Moises Martínez-Castillo, Experimental Medicine Research Unit, Faculty of Medicine, Universidad Nacional Autónoma de México (UNAM), Ciudad de México, México
Itzel Altamirano-Mendoza, Experimental Medicine Research Unit, Faculty of Medicine, Universidad Nacional Autónoma de México (UNAM); Research Directorate, Instituto Nacional de Perinatología Isidro Espinosa de los Reyes; Ciudad de México, México
Benjamín León-Mancilla, Experimental Medicine Research Unit, Faculty of Medicine, Universidad Nacional Autónoma de México (UNAM);; Department of Surgery, Faculty of Medicine, UNAM; Ciudad de México, México
Daniel Santana-Vargas, Experimental Medicine Research Unit, Faculty of Medicine, Universidad Nacional Autónoma de México (UNAM), Ciudad de México, México
Erik García-Cervantes, Department of Gynecology and Obstetrics, Hospital General de México “Dr.
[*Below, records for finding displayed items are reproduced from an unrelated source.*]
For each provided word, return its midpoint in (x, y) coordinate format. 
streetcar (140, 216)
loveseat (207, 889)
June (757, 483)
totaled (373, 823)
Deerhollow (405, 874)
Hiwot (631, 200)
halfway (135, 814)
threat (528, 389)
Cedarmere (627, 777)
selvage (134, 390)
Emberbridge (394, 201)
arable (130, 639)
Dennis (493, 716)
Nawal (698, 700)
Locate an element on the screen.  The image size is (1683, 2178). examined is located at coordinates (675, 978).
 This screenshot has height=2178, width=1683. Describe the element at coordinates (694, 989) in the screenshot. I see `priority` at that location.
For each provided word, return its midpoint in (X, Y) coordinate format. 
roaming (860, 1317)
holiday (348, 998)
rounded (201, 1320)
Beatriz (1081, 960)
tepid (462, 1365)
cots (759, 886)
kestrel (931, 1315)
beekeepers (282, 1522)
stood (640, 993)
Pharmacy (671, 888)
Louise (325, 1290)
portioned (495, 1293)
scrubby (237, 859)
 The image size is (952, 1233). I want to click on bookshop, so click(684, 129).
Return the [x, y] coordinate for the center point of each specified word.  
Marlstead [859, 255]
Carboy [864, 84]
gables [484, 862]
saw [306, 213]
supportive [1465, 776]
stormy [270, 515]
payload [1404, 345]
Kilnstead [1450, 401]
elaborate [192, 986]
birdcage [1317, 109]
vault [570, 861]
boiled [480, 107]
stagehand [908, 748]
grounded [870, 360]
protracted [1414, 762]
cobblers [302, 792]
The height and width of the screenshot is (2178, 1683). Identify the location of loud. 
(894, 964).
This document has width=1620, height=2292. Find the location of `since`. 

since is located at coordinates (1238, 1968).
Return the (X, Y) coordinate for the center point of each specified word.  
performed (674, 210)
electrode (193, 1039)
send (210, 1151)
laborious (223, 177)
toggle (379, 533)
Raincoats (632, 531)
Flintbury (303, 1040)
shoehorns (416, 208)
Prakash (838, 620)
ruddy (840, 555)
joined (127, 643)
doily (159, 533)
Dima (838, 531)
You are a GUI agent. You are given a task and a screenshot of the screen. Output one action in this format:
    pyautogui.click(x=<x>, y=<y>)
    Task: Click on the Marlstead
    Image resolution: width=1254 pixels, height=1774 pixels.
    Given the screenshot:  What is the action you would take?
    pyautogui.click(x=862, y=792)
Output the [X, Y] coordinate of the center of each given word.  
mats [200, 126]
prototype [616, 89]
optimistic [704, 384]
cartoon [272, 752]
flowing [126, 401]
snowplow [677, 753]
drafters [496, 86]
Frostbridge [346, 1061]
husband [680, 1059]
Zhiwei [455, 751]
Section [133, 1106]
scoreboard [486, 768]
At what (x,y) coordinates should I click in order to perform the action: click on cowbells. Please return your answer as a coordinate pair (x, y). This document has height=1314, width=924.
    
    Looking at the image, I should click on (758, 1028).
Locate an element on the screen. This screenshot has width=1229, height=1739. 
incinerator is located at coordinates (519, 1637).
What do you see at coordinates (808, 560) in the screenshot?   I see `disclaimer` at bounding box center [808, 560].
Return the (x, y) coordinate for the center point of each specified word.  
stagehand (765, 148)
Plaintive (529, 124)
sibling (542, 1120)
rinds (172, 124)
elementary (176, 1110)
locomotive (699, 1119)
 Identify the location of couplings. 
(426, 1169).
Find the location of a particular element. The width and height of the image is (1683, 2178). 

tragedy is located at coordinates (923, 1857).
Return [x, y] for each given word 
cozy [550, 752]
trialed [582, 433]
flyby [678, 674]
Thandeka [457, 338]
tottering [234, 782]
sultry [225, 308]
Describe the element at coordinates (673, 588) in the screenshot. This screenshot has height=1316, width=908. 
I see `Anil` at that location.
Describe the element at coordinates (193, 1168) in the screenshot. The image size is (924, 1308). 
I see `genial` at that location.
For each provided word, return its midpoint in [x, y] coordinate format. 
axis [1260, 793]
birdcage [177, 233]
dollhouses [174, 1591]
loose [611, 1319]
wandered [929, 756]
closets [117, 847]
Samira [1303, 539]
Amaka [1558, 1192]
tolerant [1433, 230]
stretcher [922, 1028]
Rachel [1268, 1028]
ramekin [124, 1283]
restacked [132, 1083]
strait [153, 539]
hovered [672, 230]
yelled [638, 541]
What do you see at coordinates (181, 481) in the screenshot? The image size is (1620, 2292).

Eduardo Liceaga”, Ciudad de México, México
Rocio Guerrero-Bustos, Department of Gynecology and Obstetrics, Hospital General de México “Dr. Eduardo Liceaga”, Ciudad de México, México
Gabriela Gutiérrez-Reyes, Experimental Medicine Research Unit, Faculty of Medicine, Universidad Nacional Autónoma de México (UNAM), Ciudad de México, México
Objective: To assess the pluripotency profile of human mesenchymal stem cells (hMSCs) as influenced by delivery mode and obstetric-gynecological background. Methods: Thirty-nine placentas were included. A fragment of the AM (5 cm) was utilized to obtain the AM-hMSCs. The cell cultures were monitored until 90% confluence, before carrying out expansion (passages). The cultures, cell morphology, adhesion, immunophenotyping characterization, and differentiation capacity were evaluated and compared with hMSC from bone marrow (BM-hMSC). T-student and Mann-Whitney U tests were carried out. Statistical significance was set at a p < 0.05. Results: No differences were observed in the proliferation and expansion of AM-hMSC obtained by vaginal or cesarean delivery route. Similar results were observed in the immunological characterization; however, CD105 was significantly lower compared with BM-hMSC. Nevertheless, cells from vaginal or cesarean delivery route showed great differentiation capacity to adipogenic, chondrogenic, and osteogenic lineages. Conclusions: The delivery route, clinical data, and obstetric and gynecologic histories are no limitations for using the AM to obtain hMSC and its possible application in Regenerative Medicine.
Keywords: Delivery route. Obstetric history. Mesenchymal stem cells. Amniotic membrane. Immunophenotyping. Cell differentiation.